Smooth muscle cells (SMCs) of cardiac and neural crest origin contribute to the developing proximal aorta and are linked to disease propensity in adults. We analyzed single-cell transcriptomes of SMCs from mature thoracic aortas in mice to determine basal states and changes after disrupting transforming growth factor-{beta} (TGF{beta}) signaling necessary for aortic homeostasis. A minority of Myh11 lineage-marked SMCs differentially expressed genes suggestive of embryological origin. Additional analyses in Nkx2-5 and Wnt1 lineage-marked SMCs derived from cardiac and neural crest progenitors, respectively, showed both lineages contributed to a major common cluster and each lineage to a minor distinct cluster. Common cluster SMCs extended from root to arch, cardiac subset cluster SMCs from root to mid-ascending, while neural crest subset cluster SMCs were restricted to the arch. The neural crest subset cluster had greater expression of a subgroup of TGF{beta}-dependent genes suggesting specific responsiveness or skewed extracellular matrix synthesis. Nonetheless, deletion of TGF{beta} receptors in SMCs resulted in similar transcriptional changes among all clusters, primarily decreased extracellular matrix molecules and modulators of TGF{beta} signaling. Many embryological markers of murine aortic SMCs were not confirmed in adult human aortas.
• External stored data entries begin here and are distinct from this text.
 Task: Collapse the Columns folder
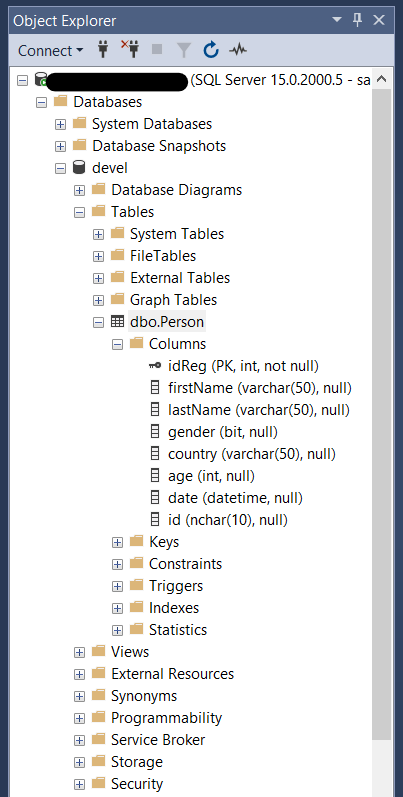(x=117, y=344)
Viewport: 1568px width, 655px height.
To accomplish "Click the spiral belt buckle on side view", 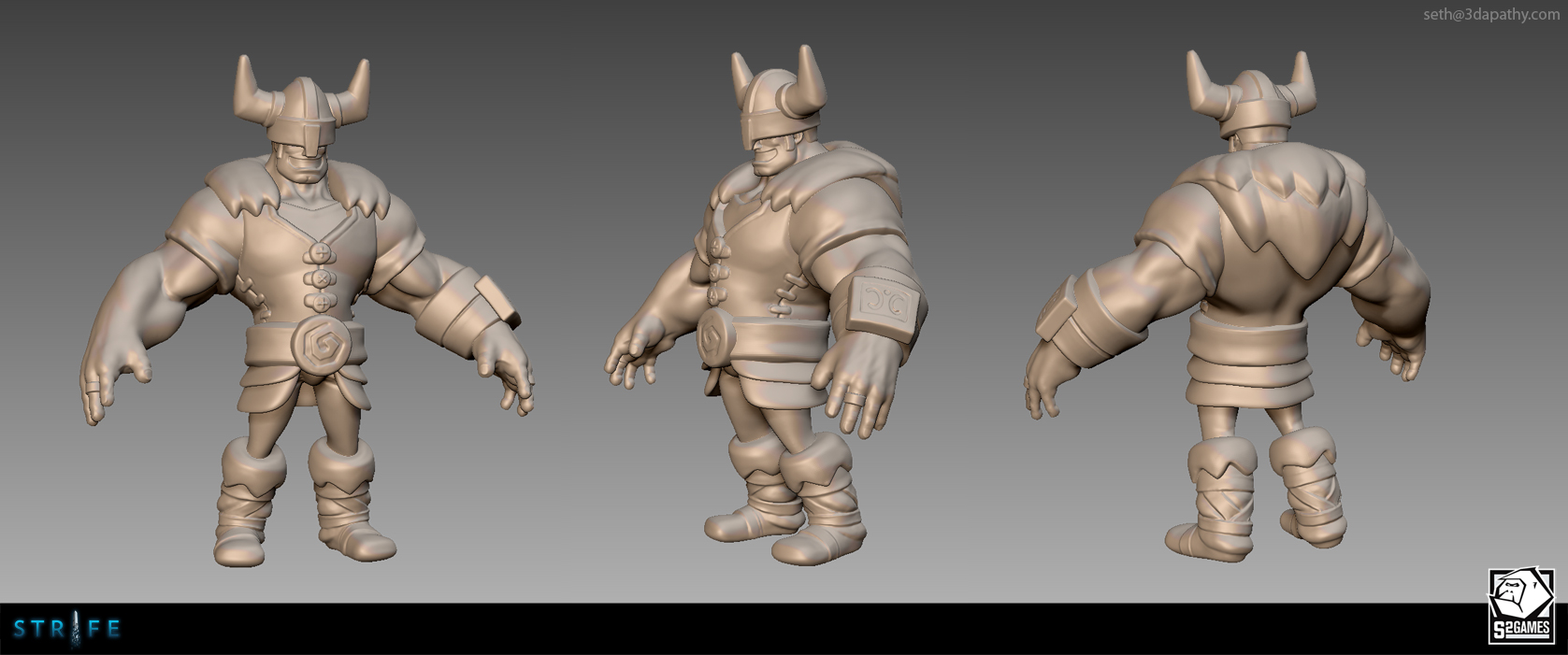I will [x=715, y=336].
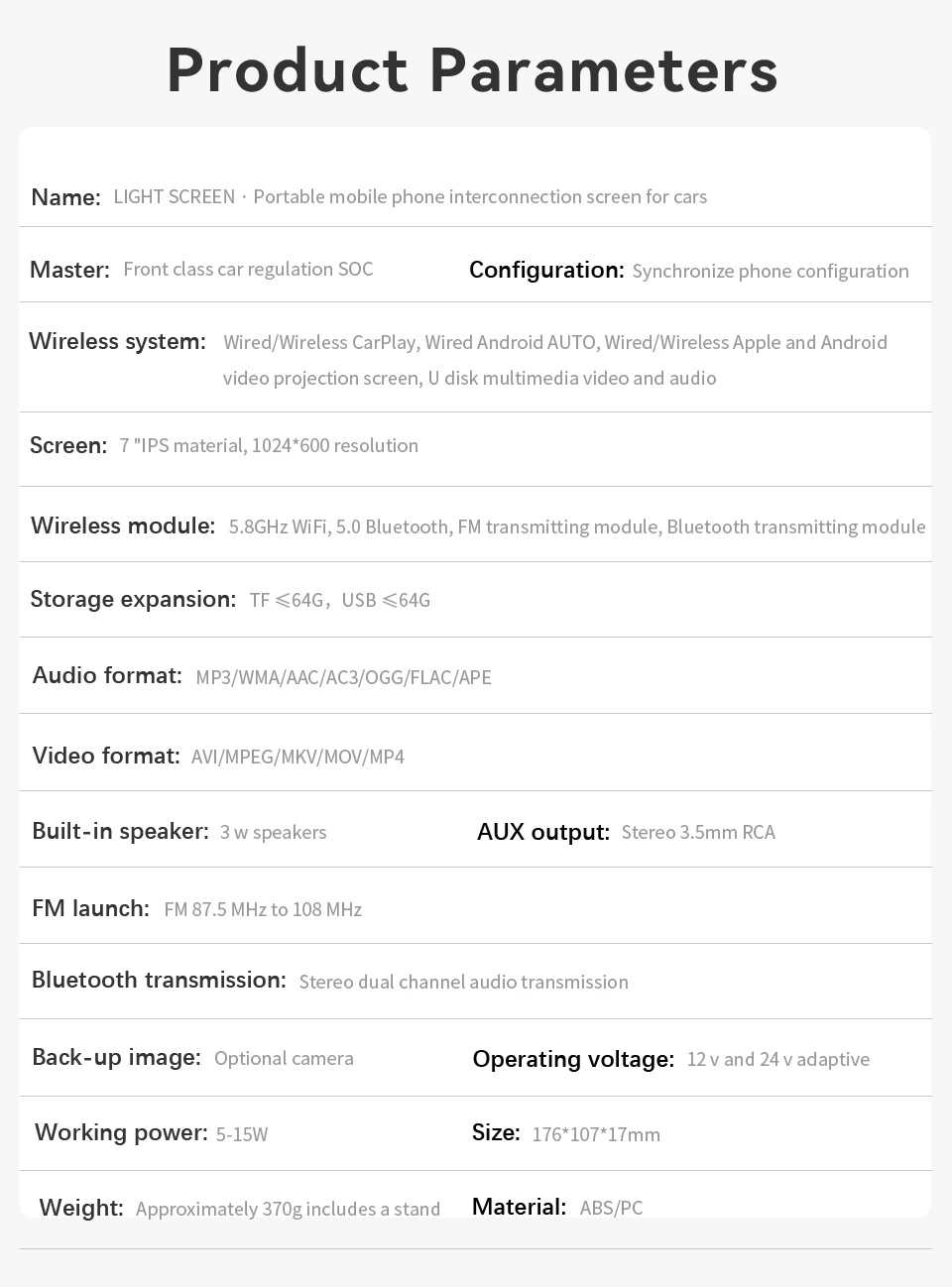
Task: Click the LIGHT SCREEN product name
Action: tap(175, 196)
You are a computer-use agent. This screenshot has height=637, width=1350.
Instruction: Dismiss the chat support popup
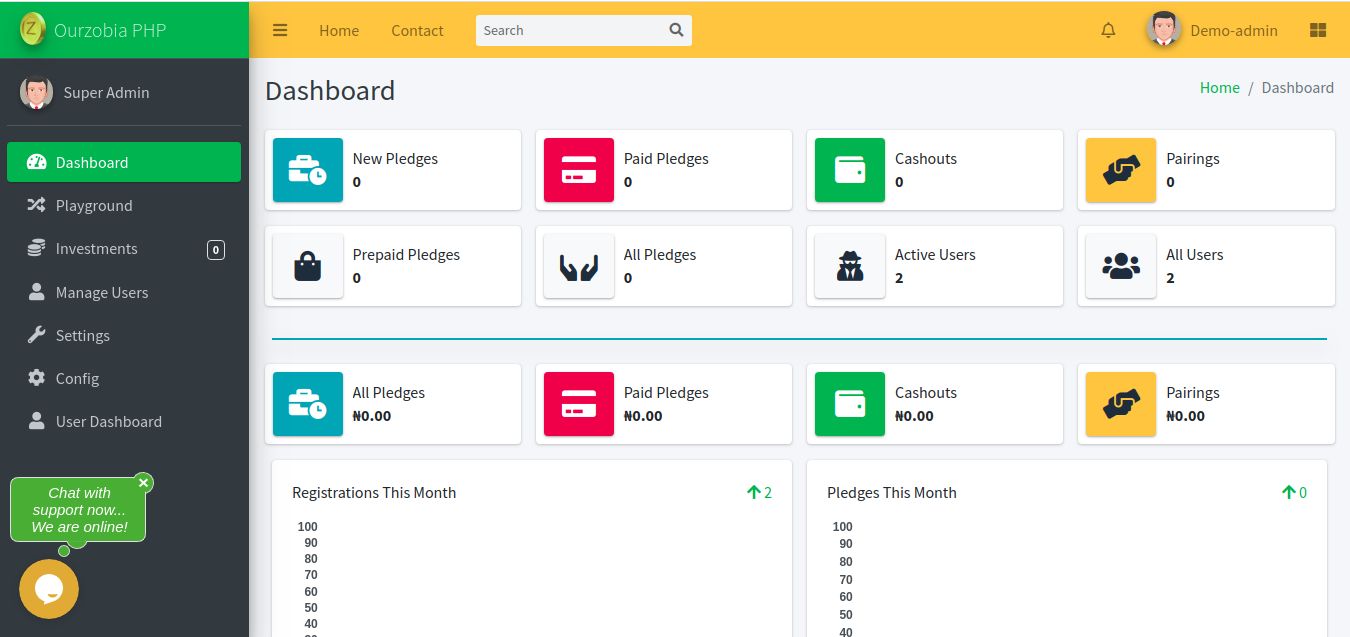143,482
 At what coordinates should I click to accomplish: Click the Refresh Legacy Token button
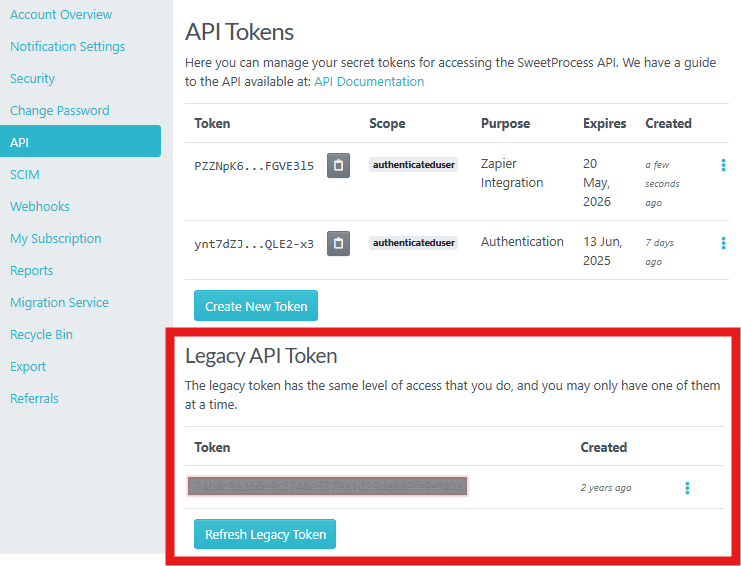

We conclude: (i) there are multiple subtypes of cardiac- and neural crest-derived SMCs with shared or distinctive transcriptional profiles, (ii) neural crest subset SMCs with increased expression of certain TGF{beta}-inducible genes are not spatially linked to the aortic root predisposed to aneurysms from aberrant TGF{beta} signaling, and (iii) loss of TGF{beta} responses after receptor deletion is uniform among SMCs of different embryological origins.